#### Task brief:
Search the records for the word "chevron" and pick out every line that has it.

#### Materials provided:
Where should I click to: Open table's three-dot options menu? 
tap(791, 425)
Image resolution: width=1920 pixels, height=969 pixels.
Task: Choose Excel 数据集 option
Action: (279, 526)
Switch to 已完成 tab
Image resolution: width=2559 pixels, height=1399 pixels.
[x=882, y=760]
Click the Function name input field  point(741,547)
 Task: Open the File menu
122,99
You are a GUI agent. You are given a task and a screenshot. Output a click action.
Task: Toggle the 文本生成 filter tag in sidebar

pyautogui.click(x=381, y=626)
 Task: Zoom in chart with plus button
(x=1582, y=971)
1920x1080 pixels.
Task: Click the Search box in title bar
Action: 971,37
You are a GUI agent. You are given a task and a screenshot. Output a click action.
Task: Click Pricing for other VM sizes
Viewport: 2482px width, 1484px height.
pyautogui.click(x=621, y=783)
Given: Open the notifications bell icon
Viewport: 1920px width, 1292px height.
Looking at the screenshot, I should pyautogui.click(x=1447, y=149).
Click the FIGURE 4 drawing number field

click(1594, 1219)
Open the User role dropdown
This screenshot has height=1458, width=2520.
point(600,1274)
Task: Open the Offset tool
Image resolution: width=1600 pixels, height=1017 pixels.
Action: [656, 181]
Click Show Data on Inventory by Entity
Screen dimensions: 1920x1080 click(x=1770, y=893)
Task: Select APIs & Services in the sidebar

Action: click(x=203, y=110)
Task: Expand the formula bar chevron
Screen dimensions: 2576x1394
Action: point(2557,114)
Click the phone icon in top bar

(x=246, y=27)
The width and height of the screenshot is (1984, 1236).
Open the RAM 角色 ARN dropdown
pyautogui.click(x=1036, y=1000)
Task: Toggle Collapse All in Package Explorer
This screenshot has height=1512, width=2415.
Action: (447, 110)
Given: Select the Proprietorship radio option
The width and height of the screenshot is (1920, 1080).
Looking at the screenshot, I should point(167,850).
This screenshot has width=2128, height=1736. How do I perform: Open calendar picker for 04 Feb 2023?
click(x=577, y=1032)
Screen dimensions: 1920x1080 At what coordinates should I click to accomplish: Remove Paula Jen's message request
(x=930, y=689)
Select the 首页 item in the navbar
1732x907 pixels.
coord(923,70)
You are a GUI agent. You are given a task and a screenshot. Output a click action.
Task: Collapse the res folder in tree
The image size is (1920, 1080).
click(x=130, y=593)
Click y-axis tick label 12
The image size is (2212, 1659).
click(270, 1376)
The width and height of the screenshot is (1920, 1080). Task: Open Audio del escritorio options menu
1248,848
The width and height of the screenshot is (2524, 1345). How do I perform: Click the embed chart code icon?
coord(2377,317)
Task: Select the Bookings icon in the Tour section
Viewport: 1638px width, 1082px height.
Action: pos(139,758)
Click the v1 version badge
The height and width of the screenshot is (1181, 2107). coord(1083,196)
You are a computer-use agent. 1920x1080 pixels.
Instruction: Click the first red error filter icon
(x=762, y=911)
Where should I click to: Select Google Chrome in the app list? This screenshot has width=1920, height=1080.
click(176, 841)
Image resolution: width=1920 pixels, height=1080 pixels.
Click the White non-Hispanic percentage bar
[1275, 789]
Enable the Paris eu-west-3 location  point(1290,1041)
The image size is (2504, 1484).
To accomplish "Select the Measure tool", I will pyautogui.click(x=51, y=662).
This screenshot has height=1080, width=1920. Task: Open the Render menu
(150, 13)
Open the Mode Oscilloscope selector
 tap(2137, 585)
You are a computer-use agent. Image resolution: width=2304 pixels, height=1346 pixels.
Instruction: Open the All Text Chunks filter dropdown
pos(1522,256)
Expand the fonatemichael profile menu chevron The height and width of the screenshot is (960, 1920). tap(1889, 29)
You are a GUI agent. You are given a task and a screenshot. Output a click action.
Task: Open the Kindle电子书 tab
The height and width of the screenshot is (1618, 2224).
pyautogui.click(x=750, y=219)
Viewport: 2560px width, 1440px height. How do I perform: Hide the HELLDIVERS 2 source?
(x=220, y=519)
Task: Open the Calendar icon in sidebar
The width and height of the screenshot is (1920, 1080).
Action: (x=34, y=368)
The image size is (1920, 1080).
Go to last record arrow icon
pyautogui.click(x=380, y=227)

#### Output for this exercise:
Task: Expand the formula bar chevron
Expand the fonatemichael profile menu chevron The height and width of the screenshot is (960, 1920). tap(1889, 29)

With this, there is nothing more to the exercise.